Cash rate cut hopes evaporate with unexpected inflation jump: CPI data quotes from Bendigo Bank Chief Economist, David Robertson

The unexpected jump in core inflation to 3% – from 2.7% – makes is it very difficult for the RBA to cut rates any further this year – despite the recent uptick in unemployment, Bendigo Bank Chief Economist, David Robertson said today.


“A Cup Day cut is now at best around a 1 in 12 chance, having been an odds-on favourite a few days ago,” Mr Robertson said.


“This will leave the official cash rate at 3.6% still clearly above a ‘neutral rate’, so another cut early to mid-next year is still likely especially if labour markets continue to ease.”


The rise in inflation was evident in electricity prices, new dwelling costs and market services, but underlying inflation may still ease back below 3% in the next few month’s data.

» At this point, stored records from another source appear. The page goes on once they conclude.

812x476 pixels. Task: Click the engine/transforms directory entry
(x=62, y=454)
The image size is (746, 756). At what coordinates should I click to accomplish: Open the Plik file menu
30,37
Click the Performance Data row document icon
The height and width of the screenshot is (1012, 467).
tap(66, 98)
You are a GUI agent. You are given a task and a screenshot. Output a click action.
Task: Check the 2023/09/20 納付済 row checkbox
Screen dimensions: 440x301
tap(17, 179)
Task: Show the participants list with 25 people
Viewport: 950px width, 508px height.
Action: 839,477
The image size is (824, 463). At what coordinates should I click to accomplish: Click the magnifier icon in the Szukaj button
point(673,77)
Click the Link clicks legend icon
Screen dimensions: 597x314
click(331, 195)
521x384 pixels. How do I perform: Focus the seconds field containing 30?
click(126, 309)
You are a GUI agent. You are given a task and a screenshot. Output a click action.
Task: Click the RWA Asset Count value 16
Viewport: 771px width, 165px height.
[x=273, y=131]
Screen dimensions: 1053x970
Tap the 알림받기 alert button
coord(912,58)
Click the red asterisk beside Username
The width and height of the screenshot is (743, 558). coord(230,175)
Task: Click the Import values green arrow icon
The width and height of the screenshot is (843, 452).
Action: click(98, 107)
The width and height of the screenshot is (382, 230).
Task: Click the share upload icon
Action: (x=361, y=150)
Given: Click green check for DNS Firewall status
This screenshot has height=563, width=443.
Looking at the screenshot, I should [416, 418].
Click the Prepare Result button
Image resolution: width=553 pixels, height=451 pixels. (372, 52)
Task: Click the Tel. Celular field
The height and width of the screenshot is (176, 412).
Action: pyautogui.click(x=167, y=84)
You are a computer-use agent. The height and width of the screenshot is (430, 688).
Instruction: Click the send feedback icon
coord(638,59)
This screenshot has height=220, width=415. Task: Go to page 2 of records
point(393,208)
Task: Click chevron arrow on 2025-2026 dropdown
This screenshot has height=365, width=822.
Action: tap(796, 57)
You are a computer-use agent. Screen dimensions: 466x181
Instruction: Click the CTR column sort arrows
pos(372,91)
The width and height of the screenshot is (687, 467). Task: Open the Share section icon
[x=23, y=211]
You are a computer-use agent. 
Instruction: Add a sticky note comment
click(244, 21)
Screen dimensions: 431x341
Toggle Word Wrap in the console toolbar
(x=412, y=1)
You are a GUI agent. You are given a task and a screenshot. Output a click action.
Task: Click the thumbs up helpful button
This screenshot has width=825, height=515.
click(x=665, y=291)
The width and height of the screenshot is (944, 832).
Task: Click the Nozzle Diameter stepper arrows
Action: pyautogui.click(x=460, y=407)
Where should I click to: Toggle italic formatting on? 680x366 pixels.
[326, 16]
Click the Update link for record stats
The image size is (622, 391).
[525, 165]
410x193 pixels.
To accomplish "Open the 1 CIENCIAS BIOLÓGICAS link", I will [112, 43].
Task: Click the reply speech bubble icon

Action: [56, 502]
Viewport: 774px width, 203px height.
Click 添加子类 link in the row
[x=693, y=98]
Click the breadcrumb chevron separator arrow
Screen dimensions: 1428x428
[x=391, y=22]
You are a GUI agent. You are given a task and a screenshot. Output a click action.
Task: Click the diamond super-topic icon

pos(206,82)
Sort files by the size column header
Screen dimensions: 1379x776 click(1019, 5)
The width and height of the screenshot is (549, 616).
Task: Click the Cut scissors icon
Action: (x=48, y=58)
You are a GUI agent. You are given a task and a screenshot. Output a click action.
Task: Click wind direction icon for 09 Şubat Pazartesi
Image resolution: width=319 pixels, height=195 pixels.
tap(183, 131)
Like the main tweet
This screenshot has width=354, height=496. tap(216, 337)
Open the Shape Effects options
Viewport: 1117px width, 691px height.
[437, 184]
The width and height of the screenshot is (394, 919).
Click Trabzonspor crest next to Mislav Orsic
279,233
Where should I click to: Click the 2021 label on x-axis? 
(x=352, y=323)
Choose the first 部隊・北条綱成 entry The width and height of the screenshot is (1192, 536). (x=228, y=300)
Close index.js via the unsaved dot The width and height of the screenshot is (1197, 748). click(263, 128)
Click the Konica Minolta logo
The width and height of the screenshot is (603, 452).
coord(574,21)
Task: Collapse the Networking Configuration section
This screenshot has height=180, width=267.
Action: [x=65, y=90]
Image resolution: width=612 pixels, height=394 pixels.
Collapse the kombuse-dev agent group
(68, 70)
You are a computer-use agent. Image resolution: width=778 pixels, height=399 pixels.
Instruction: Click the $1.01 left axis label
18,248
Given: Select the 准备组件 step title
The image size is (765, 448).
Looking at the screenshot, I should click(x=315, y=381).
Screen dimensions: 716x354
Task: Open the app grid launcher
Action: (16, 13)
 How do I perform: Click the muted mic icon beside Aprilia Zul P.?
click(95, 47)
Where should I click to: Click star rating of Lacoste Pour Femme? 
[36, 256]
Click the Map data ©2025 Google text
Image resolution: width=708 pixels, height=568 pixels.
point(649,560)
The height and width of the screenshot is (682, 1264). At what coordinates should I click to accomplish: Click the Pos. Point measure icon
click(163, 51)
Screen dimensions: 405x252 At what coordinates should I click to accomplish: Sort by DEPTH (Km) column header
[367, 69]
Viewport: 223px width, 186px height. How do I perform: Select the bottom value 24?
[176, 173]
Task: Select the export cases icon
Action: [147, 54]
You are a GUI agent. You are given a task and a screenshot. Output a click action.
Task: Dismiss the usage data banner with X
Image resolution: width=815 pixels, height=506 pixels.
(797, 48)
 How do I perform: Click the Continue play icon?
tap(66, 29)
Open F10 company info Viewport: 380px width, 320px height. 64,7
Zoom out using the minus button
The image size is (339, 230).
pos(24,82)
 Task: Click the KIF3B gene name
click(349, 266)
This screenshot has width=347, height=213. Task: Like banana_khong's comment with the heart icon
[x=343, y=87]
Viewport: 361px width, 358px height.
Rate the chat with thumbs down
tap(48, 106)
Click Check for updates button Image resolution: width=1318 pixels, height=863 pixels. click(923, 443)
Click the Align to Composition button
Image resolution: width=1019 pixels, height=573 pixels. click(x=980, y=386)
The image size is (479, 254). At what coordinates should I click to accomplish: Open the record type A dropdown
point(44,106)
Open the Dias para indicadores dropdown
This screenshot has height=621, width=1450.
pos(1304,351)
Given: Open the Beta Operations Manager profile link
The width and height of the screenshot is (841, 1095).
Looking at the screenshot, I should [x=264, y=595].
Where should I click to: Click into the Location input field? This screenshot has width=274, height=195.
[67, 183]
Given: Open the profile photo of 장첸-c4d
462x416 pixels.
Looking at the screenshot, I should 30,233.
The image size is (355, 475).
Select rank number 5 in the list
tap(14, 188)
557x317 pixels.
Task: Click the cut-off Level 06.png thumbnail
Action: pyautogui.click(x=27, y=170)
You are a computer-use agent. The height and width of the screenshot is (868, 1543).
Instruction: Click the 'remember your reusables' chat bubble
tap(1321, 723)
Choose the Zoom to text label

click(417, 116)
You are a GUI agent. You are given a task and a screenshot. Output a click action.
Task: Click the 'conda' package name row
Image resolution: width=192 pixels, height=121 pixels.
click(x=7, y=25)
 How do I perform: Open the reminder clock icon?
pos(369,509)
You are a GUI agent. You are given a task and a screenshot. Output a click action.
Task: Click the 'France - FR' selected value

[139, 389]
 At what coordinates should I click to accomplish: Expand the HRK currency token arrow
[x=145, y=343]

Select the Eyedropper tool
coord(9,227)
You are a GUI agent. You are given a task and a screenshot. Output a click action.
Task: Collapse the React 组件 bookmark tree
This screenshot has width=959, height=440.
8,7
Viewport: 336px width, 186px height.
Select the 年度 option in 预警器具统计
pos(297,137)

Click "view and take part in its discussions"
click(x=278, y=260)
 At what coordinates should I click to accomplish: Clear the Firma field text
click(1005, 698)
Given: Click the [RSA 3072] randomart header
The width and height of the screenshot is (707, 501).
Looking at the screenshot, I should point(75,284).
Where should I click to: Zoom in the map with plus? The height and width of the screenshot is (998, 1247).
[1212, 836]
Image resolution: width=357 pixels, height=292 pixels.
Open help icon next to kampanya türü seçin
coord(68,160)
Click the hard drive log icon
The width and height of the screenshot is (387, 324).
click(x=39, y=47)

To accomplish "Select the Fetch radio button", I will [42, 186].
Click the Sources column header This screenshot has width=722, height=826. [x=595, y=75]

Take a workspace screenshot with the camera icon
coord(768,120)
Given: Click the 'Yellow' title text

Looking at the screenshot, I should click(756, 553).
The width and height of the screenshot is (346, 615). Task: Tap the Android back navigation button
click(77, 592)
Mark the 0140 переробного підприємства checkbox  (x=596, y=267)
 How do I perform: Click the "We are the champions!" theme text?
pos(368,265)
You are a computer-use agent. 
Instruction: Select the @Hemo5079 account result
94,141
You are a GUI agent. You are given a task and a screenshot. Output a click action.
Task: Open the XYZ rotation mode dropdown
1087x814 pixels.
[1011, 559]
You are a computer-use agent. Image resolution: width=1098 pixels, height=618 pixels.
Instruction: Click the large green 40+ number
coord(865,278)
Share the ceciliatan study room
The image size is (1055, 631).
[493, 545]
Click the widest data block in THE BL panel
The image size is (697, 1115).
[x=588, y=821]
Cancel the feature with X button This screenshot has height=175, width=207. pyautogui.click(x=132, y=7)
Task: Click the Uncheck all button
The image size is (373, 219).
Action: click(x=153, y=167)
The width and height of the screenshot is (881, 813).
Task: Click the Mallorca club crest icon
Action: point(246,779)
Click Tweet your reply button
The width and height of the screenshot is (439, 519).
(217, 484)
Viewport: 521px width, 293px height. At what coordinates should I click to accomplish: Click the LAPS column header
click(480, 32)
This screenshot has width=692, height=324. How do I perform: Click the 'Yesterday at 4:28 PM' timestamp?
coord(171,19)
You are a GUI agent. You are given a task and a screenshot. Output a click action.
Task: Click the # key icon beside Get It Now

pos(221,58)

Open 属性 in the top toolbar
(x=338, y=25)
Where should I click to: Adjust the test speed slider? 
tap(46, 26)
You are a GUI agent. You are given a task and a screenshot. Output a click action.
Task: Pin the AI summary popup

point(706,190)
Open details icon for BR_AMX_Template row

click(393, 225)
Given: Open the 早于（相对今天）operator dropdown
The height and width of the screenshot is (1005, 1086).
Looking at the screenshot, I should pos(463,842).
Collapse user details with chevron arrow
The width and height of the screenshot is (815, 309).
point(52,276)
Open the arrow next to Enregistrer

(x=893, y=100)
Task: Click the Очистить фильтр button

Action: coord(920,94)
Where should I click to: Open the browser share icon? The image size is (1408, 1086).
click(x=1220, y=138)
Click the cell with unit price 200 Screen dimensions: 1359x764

Mr Roberston said the next cash rate cut is now unlikely to occur in 2025.


“Our revised forecasts still have one more RBA cut, but now not until February 2026,” Mr Roberston said.


“Our forecasts for a stronger Aussie Dollar and slightly higher GDP growth in 2026 are unchanged.”


Mr Robertson noted the next inflation data will be released on November 26 (for October), which will be the first ‘complete monthly CPI’. This comprehensive inflation data will be the new primary measure of CPI, instead of needing to wait for quarterly numbers.